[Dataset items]
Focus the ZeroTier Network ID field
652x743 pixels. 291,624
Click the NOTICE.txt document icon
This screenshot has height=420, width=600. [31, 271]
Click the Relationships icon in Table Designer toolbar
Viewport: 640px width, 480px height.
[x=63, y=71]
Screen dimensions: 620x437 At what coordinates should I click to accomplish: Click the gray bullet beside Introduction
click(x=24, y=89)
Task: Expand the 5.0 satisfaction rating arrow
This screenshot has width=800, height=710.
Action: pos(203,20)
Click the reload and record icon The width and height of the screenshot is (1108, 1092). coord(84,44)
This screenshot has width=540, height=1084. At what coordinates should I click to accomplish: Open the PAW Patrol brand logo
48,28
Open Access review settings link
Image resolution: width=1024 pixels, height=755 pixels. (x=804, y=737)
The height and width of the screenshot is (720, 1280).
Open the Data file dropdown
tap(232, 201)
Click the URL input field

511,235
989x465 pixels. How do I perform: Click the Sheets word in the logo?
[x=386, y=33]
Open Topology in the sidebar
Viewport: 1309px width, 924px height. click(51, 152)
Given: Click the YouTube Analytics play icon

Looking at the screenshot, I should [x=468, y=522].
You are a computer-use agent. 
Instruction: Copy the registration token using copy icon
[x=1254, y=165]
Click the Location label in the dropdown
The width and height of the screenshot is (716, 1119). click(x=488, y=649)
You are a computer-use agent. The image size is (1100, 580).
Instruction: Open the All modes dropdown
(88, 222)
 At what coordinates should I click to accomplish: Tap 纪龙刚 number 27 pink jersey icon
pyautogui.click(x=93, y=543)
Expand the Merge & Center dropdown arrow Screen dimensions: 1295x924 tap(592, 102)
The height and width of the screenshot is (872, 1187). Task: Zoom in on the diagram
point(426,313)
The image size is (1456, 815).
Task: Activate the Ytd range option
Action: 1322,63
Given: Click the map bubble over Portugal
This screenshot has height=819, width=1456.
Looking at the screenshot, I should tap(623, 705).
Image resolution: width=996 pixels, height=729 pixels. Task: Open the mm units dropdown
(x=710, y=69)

### To do
Give back each entry exactly as it was written.

### Written response
Focus the ZeroTier Network ID field
652x743 pixels. 291,624
Click the NOTICE.txt document icon
This screenshot has height=420, width=600. [31, 271]
Click the Relationships icon in Table Designer toolbar
Viewport: 640px width, 480px height.
[x=63, y=71]
Screen dimensions: 620x437 At what coordinates should I click to accomplish: Click the gray bullet beside Introduction
click(x=24, y=89)
Task: Expand the 5.0 satisfaction rating arrow
This screenshot has width=800, height=710.
Action: pos(203,20)
Click the reload and record icon The width and height of the screenshot is (1108, 1092). coord(84,44)
This screenshot has width=540, height=1084. At what coordinates should I click to accomplish: Open the PAW Patrol brand logo
48,28
Open Access review settings link
Image resolution: width=1024 pixels, height=755 pixels. (x=804, y=737)
The height and width of the screenshot is (720, 1280).
Open the Data file dropdown
tap(232, 201)
Click the URL input field

511,235
989x465 pixels. How do I perform: Click the Sheets word in the logo?
[x=386, y=33]
Open Topology in the sidebar
Viewport: 1309px width, 924px height. click(51, 152)
Given: Click the YouTube Analytics play icon

Looking at the screenshot, I should [x=468, y=522].
You are a computer-use agent. 
Instruction: Copy the registration token using copy icon
[x=1254, y=165]
Click the Location label in the dropdown
The width and height of the screenshot is (716, 1119). click(x=488, y=649)
You are a computer-use agent. The image size is (1100, 580).
Instruction: Open the All modes dropdown
(88, 222)
 At what coordinates should I click to accomplish: Tap 纪龙刚 number 27 pink jersey icon
pyautogui.click(x=93, y=543)
Expand the Merge & Center dropdown arrow Screen dimensions: 1295x924 tap(592, 102)
The height and width of the screenshot is (872, 1187). Task: Zoom in on the diagram
point(426,313)
The image size is (1456, 815).
Task: Activate the Ytd range option
Action: 1322,63
Given: Click the map bubble over Portugal
This screenshot has height=819, width=1456.
Looking at the screenshot, I should tap(623, 705).
Image resolution: width=996 pixels, height=729 pixels. Task: Open the mm units dropdown
(x=710, y=69)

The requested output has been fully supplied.